> **RECORDED DATA**:
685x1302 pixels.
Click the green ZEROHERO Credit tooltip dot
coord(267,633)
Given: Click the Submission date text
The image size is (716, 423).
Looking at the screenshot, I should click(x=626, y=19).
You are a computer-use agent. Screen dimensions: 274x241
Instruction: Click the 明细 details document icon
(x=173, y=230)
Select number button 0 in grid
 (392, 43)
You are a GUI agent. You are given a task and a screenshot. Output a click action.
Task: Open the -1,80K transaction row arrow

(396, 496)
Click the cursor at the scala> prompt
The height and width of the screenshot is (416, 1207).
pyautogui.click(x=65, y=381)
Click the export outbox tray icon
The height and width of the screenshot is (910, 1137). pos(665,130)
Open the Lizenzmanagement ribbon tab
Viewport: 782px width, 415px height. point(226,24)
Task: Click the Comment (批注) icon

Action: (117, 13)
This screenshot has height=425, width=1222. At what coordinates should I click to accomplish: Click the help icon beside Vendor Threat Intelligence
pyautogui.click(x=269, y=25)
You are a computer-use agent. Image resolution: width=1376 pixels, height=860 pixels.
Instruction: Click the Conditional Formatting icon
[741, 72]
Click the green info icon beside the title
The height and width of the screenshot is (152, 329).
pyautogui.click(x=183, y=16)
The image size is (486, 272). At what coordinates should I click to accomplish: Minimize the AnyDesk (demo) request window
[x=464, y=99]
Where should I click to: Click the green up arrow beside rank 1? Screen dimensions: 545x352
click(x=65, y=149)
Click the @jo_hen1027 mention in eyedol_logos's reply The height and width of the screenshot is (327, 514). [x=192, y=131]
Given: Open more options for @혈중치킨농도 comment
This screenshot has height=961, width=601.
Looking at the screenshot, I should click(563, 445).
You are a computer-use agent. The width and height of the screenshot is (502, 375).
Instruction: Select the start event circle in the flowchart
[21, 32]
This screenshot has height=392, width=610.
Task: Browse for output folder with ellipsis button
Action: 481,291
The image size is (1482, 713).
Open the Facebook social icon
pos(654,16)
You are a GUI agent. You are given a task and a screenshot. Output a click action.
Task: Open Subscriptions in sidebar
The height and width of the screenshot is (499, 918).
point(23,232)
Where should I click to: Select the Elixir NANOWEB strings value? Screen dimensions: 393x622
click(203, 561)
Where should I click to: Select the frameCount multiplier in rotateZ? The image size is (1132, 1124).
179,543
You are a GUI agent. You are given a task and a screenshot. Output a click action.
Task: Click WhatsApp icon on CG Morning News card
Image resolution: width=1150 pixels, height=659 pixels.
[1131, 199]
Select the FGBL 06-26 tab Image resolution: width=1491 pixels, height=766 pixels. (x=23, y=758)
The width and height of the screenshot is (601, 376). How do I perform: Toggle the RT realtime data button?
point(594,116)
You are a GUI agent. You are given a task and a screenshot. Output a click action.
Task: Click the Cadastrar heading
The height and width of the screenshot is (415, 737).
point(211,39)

> **EXERCISE REQUIREMENTS**:
Can you reproduce the records above, changing every "Instruction" to "Command" and leaving the rest untouched?

> **RESULT FOR THIS TASK**:
685x1302 pixels.
Click the green ZEROHERO Credit tooltip dot
coord(267,633)
Given: Click the Submission date text
The image size is (716, 423).
Looking at the screenshot, I should click(x=626, y=19).
You are a computer-use agent. Screen dimensions: 274x241
Command: Click the 明细 details document icon
(x=173, y=230)
Select number button 0 in grid
 (392, 43)
You are a GUI agent. You are given a task and a screenshot. Output a click action.
Task: Open the -1,80K transaction row arrow

(396, 496)
Click the cursor at the scala> prompt
The height and width of the screenshot is (416, 1207).
pyautogui.click(x=65, y=381)
Click the export outbox tray icon
The height and width of the screenshot is (910, 1137). pos(665,130)
Open the Lizenzmanagement ribbon tab
Viewport: 782px width, 415px height. point(226,24)
Task: Click the Comment (批注) icon

Action: (117, 13)
This screenshot has height=425, width=1222. At what coordinates should I click to accomplish: Click the help icon beside Vendor Threat Intelligence
pyautogui.click(x=269, y=25)
You are a computer-use agent. Image resolution: width=1376 pixels, height=860 pixels.
Command: Click the Conditional Formatting icon
[741, 72]
Click the green info icon beside the title
The height and width of the screenshot is (152, 329).
pyautogui.click(x=183, y=16)
The image size is (486, 272). At what coordinates should I click to accomplish: Minimize the AnyDesk (demo) request window
[x=464, y=99]
Where should I click to: Click the green up arrow beside rank 1? Screen dimensions: 545x352
click(x=65, y=149)
Click the @jo_hen1027 mention in eyedol_logos's reply The height and width of the screenshot is (327, 514). [x=192, y=131]
Given: Open more options for @혈중치킨농도 comment
This screenshot has height=961, width=601.
Looking at the screenshot, I should click(563, 445).
You are a computer-use agent. The width and height of the screenshot is (502, 375).
Command: Select the start event circle in the flowchart
[21, 32]
This screenshot has height=392, width=610.
Task: Browse for output folder with ellipsis button
Action: 481,291
The image size is (1482, 713).
Open the Facebook social icon
pos(654,16)
You are a GUI agent. You are given a task and a screenshot. Output a click action.
Task: Open Subscriptions in sidebar
The height and width of the screenshot is (499, 918).
point(23,232)
Where should I click to: Select the Elixir NANOWEB strings value? Screen dimensions: 393x622
click(203, 561)
Where should I click to: Select the frameCount multiplier in rotateZ? The image size is (1132, 1124).
179,543
You are a GUI agent. You are given a task and a screenshot. Output a click action.
Task: Click WhatsApp icon on CG Morning News card
Image resolution: width=1150 pixels, height=659 pixels.
[1131, 199]
Select the FGBL 06-26 tab Image resolution: width=1491 pixels, height=766 pixels. (x=23, y=758)
The width and height of the screenshot is (601, 376). How do I perform: Toggle the RT realtime data button?
point(594,116)
You are a GUI agent. You are given a task and a screenshot. Output a click action.
Task: Click the Cadastrar heading
The height and width of the screenshot is (415, 737).
point(211,39)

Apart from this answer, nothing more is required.